The detector tube contains a chemical known as a reagent. For example, in the carbon dioxide detector tube, it is the white portion of the filling, and in the oxygen detector tube it is black. When the target gas and the reagent come into contact, a chemical reaction takes place that causes the colour to change. In other words, as soon as the target gas (to be measured) passes through the detector tube, the colour changes that show the presence of the target gas and enables its concentration to be known.

Or, to explain it in more detail:

The actual reason for the colour change is that the reagent substance undergoes a chemical reaction upon contact with the gas so that it is transformed into a chemically different substance.
For instance, when the white reagent in the carbon dioxide detector tube comes into contact with carbon dioxide, it is transformed into a differently constituted purple substance.

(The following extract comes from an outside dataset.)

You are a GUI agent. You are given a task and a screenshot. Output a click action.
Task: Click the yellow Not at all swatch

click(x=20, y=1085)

Or, when the black reagent in the oxygen detector tube comes into contact with oxygen, it is transformed into a differently constituted white substance.
(There are also some detecting reagents that use a slightly different process to change colour than that described above).

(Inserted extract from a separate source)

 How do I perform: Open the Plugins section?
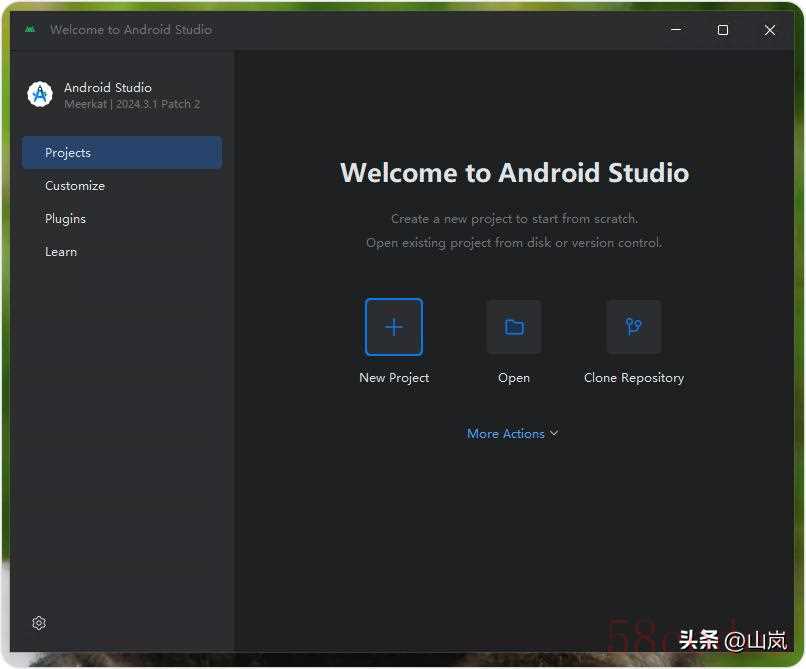point(66,219)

First of all, the detector tube contains a detecting regent (as already explained in the answer to the previous question: "Why does the gas detector tube change colour?").
Now, let us use the oxygen detector tube as an example. It contains tightly packed grains of the reagent powder as shown in the drawing below.

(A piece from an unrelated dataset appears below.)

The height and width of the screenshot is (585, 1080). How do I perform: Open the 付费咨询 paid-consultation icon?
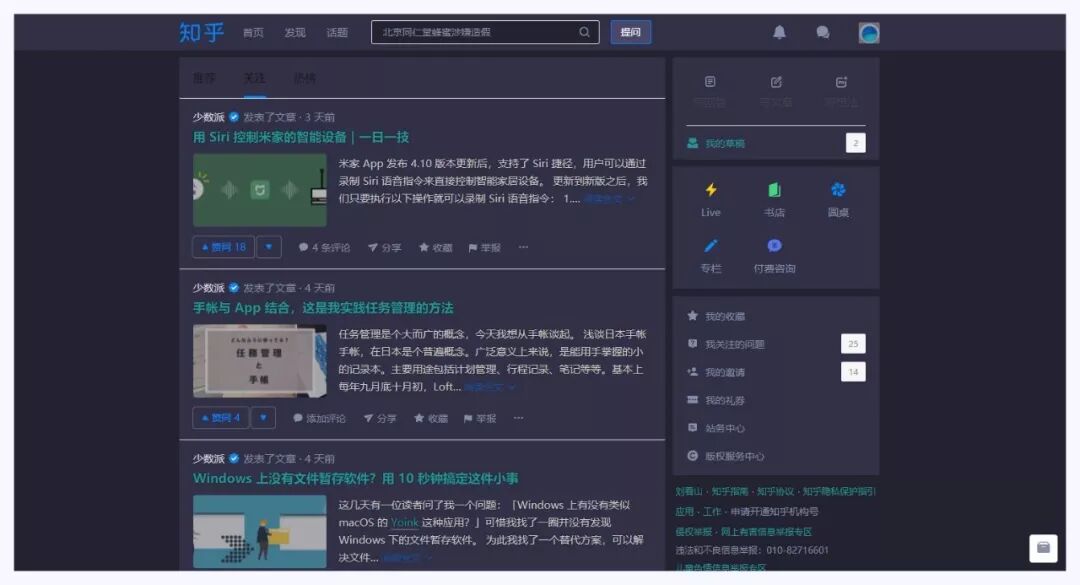(774, 246)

During measuring, air is drawn (sucked) into the detector tube using a sampling pump. The oxygen molecules in the air adhere to the grains of the reagent causing them to change from black to white.

One row at a time, the oxygen molecules advance through the reagent grains adhering to them as it penetrates deeper and deeper into the tube. This process continues, layer for layer, until there is no more oxygen and the colour change stops.

Essentially, differing gas concentrations mean different amounts of oxygen in the air that is drawn (sucked) through the detector tube with the sampling pump. When there is lots of oxygen (i.e. a high concentration), the oxygen molecules advance very far through the reagent (leaving a long strip of white), whereas when there is little (i.e. low concentration) it is quickly used up as it passes through and reacts with the reagent; so, the strip of changed colour (white) tends to be shorter.

Hence, the length of the discoloured strip in the detector tube, depends on the concentration of target gas in the air to be tested/measured.

If you have ever used a disposable heat pack to keep warm during the winter cold, you have seen how it suddenly becomes warm after opening the bag and shaking it. This is because of the iron-based chemical substance used: oxygen molecules adhere to its individual grains and generate heat in the process.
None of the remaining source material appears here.